Write out the records again, exactly. Nothing may be dropped.

(Collected data)
- Opening Delimiter -

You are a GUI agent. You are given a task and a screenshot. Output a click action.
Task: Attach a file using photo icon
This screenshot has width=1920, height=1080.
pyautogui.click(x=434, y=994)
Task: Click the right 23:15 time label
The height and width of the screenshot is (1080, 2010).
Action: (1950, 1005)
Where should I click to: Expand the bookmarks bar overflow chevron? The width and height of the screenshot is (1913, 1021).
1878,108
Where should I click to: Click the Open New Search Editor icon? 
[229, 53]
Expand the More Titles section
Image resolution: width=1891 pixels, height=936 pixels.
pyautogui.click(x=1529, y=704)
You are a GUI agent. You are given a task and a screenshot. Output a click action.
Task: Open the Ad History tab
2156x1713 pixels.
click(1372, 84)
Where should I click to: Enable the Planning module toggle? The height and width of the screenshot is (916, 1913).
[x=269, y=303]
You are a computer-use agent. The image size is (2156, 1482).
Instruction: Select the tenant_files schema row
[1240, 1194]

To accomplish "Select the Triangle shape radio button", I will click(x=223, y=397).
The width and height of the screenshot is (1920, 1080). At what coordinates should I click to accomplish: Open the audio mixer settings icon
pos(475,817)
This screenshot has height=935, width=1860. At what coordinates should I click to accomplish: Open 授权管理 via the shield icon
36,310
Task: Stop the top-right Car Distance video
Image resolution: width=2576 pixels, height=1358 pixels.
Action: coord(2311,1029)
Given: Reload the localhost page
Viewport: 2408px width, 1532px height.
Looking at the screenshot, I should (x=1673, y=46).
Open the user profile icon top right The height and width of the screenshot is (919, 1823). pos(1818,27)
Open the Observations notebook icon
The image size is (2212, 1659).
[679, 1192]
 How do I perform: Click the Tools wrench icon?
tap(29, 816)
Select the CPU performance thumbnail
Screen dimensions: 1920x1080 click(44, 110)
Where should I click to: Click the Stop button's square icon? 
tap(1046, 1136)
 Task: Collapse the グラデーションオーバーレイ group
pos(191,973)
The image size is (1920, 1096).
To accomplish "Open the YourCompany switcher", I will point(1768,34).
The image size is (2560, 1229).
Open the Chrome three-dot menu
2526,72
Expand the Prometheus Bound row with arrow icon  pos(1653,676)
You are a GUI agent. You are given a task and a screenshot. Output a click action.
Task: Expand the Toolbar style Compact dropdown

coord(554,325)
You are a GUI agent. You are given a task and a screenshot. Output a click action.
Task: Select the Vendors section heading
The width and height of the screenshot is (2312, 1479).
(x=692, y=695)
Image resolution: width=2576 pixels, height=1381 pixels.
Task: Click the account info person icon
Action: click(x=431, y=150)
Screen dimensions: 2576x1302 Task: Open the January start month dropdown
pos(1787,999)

- Closing Delimiter -

> [ANSWER BOX]:
You are a GUI agent. You are given a task and a screenshot. Output a click action.
Task: Attach a file using photo icon
This screenshot has width=1920, height=1080.
pyautogui.click(x=434, y=994)
Task: Click the right 23:15 time label
The height and width of the screenshot is (1080, 2010).
Action: (1950, 1005)
Where should I click to: Expand the bookmarks bar overflow chevron? The width and height of the screenshot is (1913, 1021).
1878,108
Where should I click to: Click the Open New Search Editor icon? 
[229, 53]
Expand the More Titles section
Image resolution: width=1891 pixels, height=936 pixels.
pyautogui.click(x=1529, y=704)
You are a GUI agent. You are given a task and a screenshot. Output a click action.
Task: Open the Ad History tab
2156x1713 pixels.
click(1372, 84)
Where should I click to: Enable the Planning module toggle? The height and width of the screenshot is (916, 1913).
[x=269, y=303]
You are a computer-use agent. The image size is (2156, 1482).
Instruction: Select the tenant_files schema row
[1240, 1194]

To accomplish "Select the Triangle shape radio button", I will click(x=223, y=397).
The width and height of the screenshot is (1920, 1080). At what coordinates should I click to accomplish: Open the audio mixer settings icon
pos(475,817)
This screenshot has height=935, width=1860. At what coordinates should I click to accomplish: Open 授权管理 via the shield icon
36,310
Task: Stop the top-right Car Distance video
Image resolution: width=2576 pixels, height=1358 pixels.
Action: coord(2311,1029)
Given: Reload the localhost page
Viewport: 2408px width, 1532px height.
Looking at the screenshot, I should (x=1673, y=46).
Open the user profile icon top right The height and width of the screenshot is (919, 1823). pos(1818,27)
Open the Observations notebook icon
The image size is (2212, 1659).
[679, 1192]
 How do I perform: Click the Tools wrench icon?
tap(29, 816)
Select the CPU performance thumbnail
Screen dimensions: 1920x1080 click(44, 110)
Where should I click to: Click the Stop button's square icon? 
tap(1046, 1136)
 Task: Collapse the グラデーションオーバーレイ group
pos(191,973)
The image size is (1920, 1096).
To accomplish "Open the YourCompany switcher", I will point(1768,34).
The image size is (2560, 1229).
Open the Chrome three-dot menu
2526,72
Expand the Prometheus Bound row with arrow icon  pos(1653,676)
You are a GUI agent. You are given a task and a screenshot. Output a click action.
Task: Expand the Toolbar style Compact dropdown

coord(554,325)
You are a GUI agent. You are given a task and a screenshot. Output a click action.
Task: Select the Vendors section heading
The width and height of the screenshot is (2312, 1479).
(x=692, y=695)
Image resolution: width=2576 pixels, height=1381 pixels.
Task: Click the account info person icon
Action: click(x=431, y=150)
Screen dimensions: 2576x1302 Task: Open the January start month dropdown
pos(1787,999)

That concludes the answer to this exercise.